ADD REPLY • link 4.0 years ago by Istvan Albert 100k

score 0 · Answer 1 · 2020-04-22

regions of high similarity between genomes are not called duplicated sequences

those are just that - similar regions

now in your case don't worry about this at all, your mapper will flag the multiply mapped reads in some way (for example bwa will set the mapping quality to zero and will produce an XA tag I think) thus from the alignments you can always tell what is the coverage of the unique regions, just filter for mapping quality to use the uniquely mapped reads

score 0 · Answer 2 · 2020-04-22

This is precisely why I added this comment to your last post: C: how can i determine the couverture (coverage ) of my reads on the whole genome u

There is no way for you to remove "duplicates" (similar sequences) in reference genomes (unless you have multiple strains of one organism and can cut those down some).

Since your aim seems to be calculation of "coverage" with an aligner like BBMap you can handle the multi-mapping reads in several ways. Following is the relevant option.
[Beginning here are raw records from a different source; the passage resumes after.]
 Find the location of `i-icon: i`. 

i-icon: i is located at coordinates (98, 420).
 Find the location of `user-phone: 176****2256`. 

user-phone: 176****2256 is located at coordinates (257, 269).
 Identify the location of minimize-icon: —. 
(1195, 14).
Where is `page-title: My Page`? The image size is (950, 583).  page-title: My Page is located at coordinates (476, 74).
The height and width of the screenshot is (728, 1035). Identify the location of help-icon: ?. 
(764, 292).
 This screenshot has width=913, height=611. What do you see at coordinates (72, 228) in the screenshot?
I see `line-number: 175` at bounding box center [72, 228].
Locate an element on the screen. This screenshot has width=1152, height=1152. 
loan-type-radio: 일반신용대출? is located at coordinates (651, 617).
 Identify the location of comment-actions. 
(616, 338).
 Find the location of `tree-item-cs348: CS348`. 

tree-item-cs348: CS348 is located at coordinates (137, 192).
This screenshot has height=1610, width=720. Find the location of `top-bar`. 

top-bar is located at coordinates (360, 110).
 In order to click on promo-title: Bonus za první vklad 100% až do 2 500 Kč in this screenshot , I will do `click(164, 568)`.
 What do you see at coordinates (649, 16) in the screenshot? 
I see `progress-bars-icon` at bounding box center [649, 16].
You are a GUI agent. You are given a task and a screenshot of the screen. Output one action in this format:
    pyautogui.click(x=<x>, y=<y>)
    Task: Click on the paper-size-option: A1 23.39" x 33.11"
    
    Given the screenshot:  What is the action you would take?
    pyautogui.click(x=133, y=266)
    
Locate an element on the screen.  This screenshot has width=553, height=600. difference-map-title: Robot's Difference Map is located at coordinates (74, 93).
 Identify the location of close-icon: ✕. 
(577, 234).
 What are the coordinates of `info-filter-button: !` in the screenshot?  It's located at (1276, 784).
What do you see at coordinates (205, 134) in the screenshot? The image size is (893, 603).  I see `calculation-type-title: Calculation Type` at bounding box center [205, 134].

ambiguous=best          (ambig) Set behavior on ambiguously-mapped reads (with 
                        multiple top-scoring mapping locations).
                            best    (use the first best site)
                            toss    (consider unmapped)
                            random  (select one top-scoring site randomly)
                            all     (retain all top-scoring sites)

You could choose random to conservatively place them at one random location. This may be the best (not what best means above) option. If you choose to place them in all locations then you would be seriously over-estimating your coverage (since the read likely came from one genome). Other two options would just result in odd placements or loss of a lot of data.

Note: I don't think bowtie2 has a similar set of options. It may simply stop aligning reads to multi-mapping locations after a certain number is reached.